While we followed PRISMA guidelines, this systematic review is not without limitations. First, we limited our search strategy to include articles that were written only in English, only a single investigator screened for potential articles based on the title and abstract for inclusion and the lack of duplicate data extraction. Second, we did not restrict our analysis to any particular study design or level of evidence. For example, a variety of research designs with a broad range of methodological scores were included in this review. Rather than excluding these articles, we included any article that met our inclusion/exclusion criteria because we wanted to provide a comprehensive review of the literature to identify all potential therapeutic interventions for improving self-reported function. In doing so, we hoped to provide a direction for future researchers and clinicians in designing more effective rehabilitation protocols through more rigorous research designs. Moreover, most of the participants in the studies that were included in this review were not blinded to their therapeutic intervention, which may have influenced the improvements seen in this review. Finally, we did not perform a meta-analysis because of the wide variety of therapeutic interventions, heterogeneity of methodological designs and limited evidence for most interventions.
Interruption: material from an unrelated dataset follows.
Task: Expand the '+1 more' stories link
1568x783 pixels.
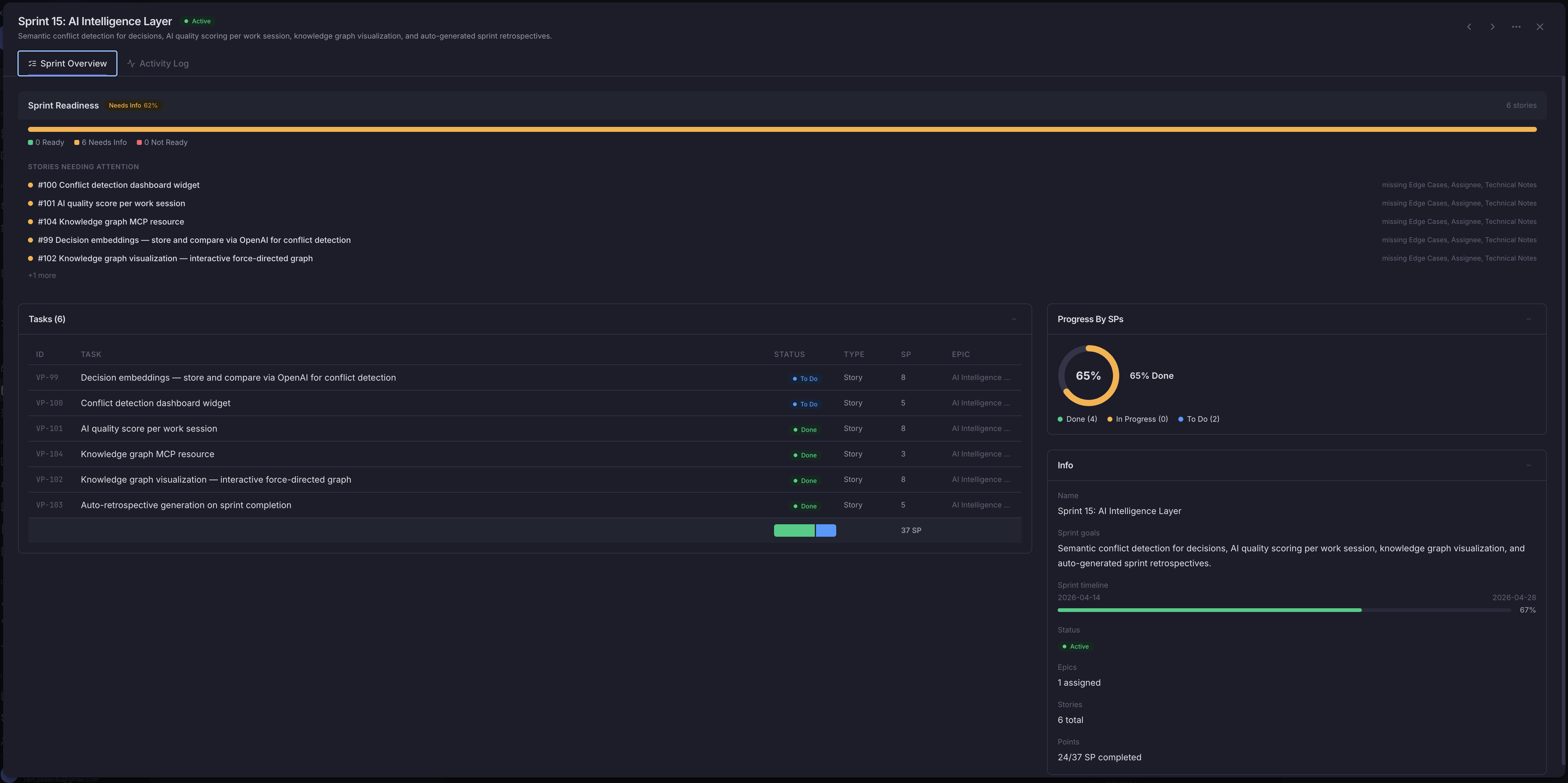Action: click(x=42, y=275)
Evaluating self-reported function with PROs is an important criterion for understanding how the patient perceives their health condition and for evaluating the efficacy of rehabilitation protocols. We identified a wide variety of other therapeutic interventions within the literature to improve self-reported function; however, balance training and multimodal rehabilitation programmes appear to effectively improve self-reported function. Furthermore, the data presented in this systematic review indicate that progressive balance training was the most consistent form of therapeutic intervention. Clinicians should implement a progressive balance training programme that is focused on continuously challenging the sensorimotor system by increasing the difficulty of the task or by changing the environment in which the tasks are being performed.
What are the findings?
Chronic ankle instability (CAI) is commonly associated with decreased self-reported function.
A variety of therapeutic interventions have been used to improve self-reported function for patients with CAI.
It is unknown which therapeutic intervention is the most effective at improving self-reported function in patients with CAI.
How might it impact on clinical practice in the future?
Balance training is the most consistent therapeutic intervention for improving self-reported function in patients with CAI.
Majority of the multimodal rehabilitation programmes provided favourable outcomes; however, further evidence is needed to verify these findings.
Limited evidence was found for the use of other therapeutic interventions targeting strength deficits and sensory alterations associated with CAI.